STN-DBS Leads to Similar Benefits in Men and Women with Parkinson’s, Study Finds
Apart from physical health-related quality of life — which seemed to improve to a greater extent in males — the benefits of subthalamic nucleus deep brain stimulation (STN-DBS) on motor, cognitive, and mental function are similar in men and women with Parkinson’s disease, a study has found.
STN-DBS is a non-destructive surgical treatment for Parkinson’s disease that involves implanting a device to stimulate targeted regions of the brain with electrical impulses generated by a battery-operated neurostimulator.
Since its implementation, STN-DBS has become an accepted and effective therapeutic option to treat motor symptoms associated with Parkinson’s. It also is used to treat other complications caused by prolonged dopaminergic treatment in advanced forms of the disease.
“There have been discussions on the influence of sex on the effect of STN-DBS in PD. Several short-term studies have suggested that overall improvements in motor and non-motor symptoms following STN-DBS are similar between male and female PD patients, whereas the short-term results on sex differences in postoperative health-related quality of life (HRQoL) are inconsistent,” the researchers said.
In this study, a team of Korean scientists set out to investigate the influence of sex on short- and long-term effects of STN-DBS in Parkinson’s.
The prospective study analyzed the medical records of 48 men and 52 women with the disease who received STN-DBS between 2005 and 2013 at the Movement Disorder Center of Seoul National University Hospital (SNUH) and were followed for at least five years.
The patients’ motor, cognitive and mental function, as well as health-related quality of life, or HRQoL, were assessed in all participants at the start of the treatment (baseline), and at one and five years of follow-up. HRQoL was assessed using the 36-Item Short Form Health Survey (SF-36), which contains physical and mental component subscores.
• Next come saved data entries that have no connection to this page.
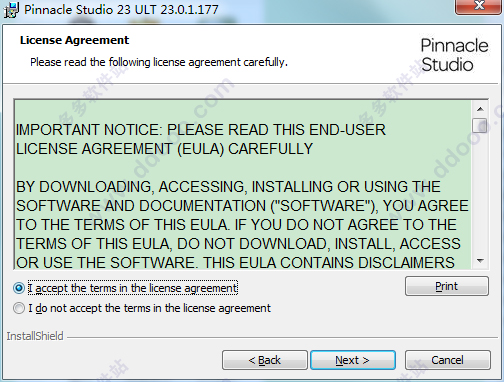The height and width of the screenshot is (382, 504).
Task: Click the "I do not accept" label text
Action: click(x=149, y=308)
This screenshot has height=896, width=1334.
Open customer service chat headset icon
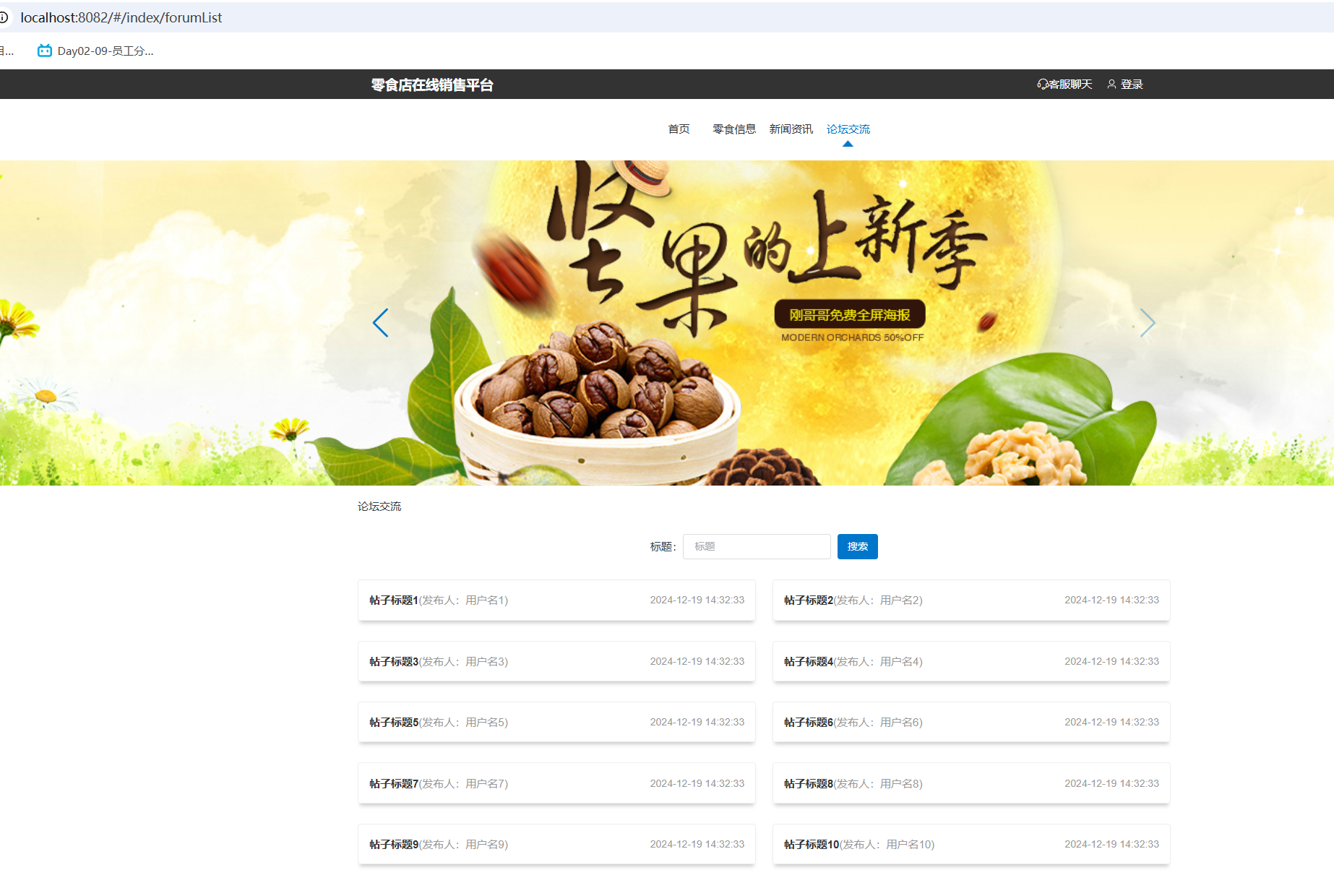click(1042, 85)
With the exception of the physical component of the SF-36, no differences were found between men and women in the effects of STN-DBS on any of the clinical parameters from baseline to follow-up.
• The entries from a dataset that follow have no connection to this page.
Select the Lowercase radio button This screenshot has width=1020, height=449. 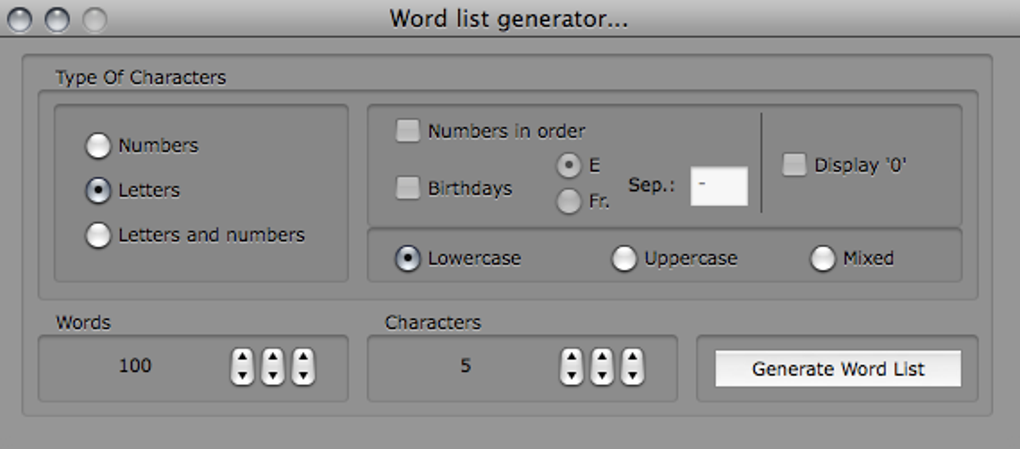tap(408, 258)
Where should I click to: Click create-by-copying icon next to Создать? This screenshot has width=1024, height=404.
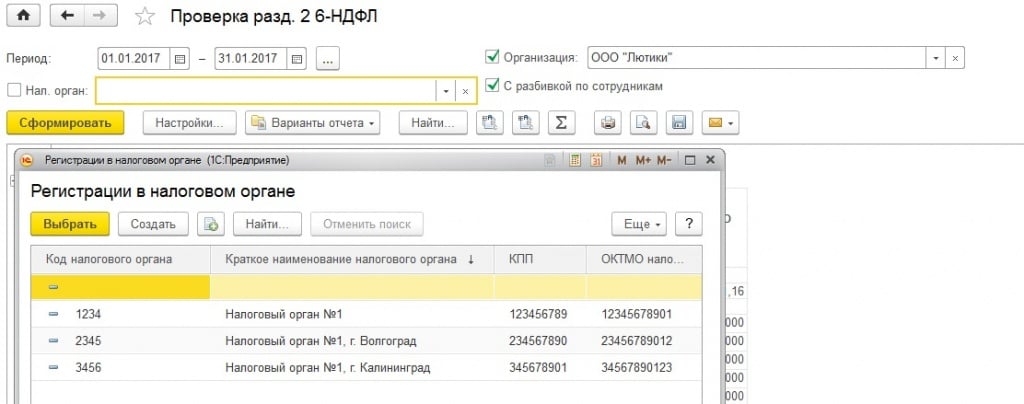[211, 224]
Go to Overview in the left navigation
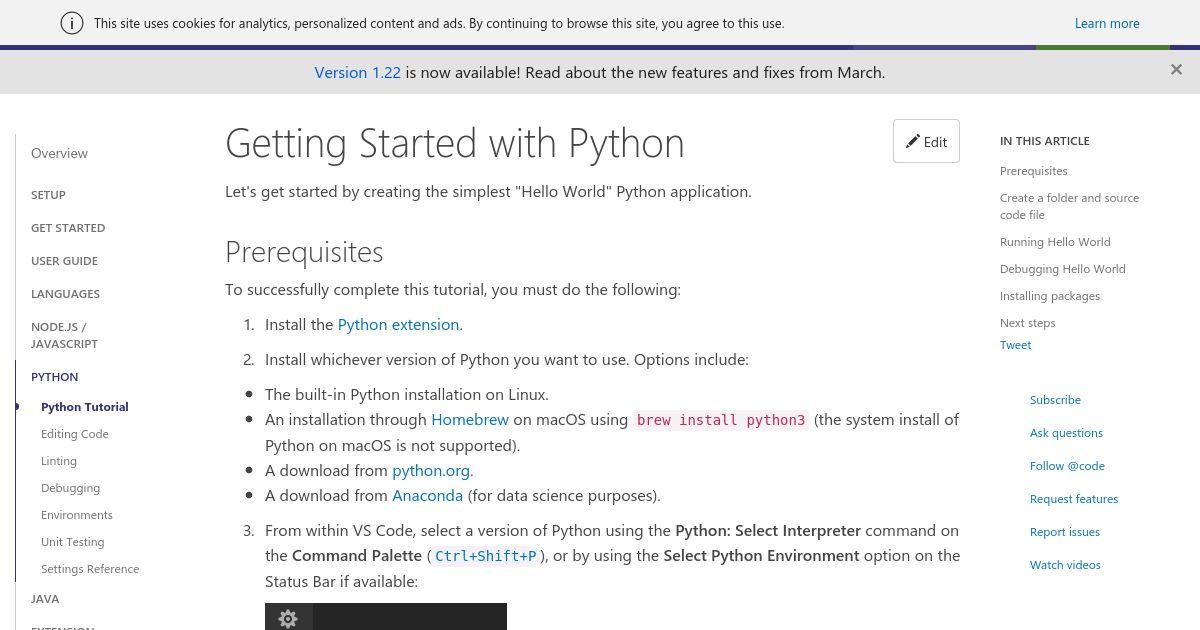1200x630 pixels. [x=59, y=153]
STN-DBS led to significant improvements in the physical component of the SF-36 in individuals from both sexes from baseline to one year of follow-up. However, this positive effect was more pronounced among men than among women.
In addition, the researchers found that improvements in the physical component of the SF-36 from baseline to five years of follow-up were only statistically significant in men.
“In conclusion, we found that STN-DBS led to a similar degree of short-term and long-term effects on motor function, depressive and cognitive symptoms, and functional status between male and female PD patients,” the researchers said.
“Nevertheless, the physical HRQoL appears to improve to a greater extent in men over a long-term observation,” they concluded.
The researchers said further studies are warranted “to reveal the precise mechanism underlying the sex-associated differences in postoperative HRQoL, and to design an effective strategy to improve HRQoL in women undergoing STN-DBS.”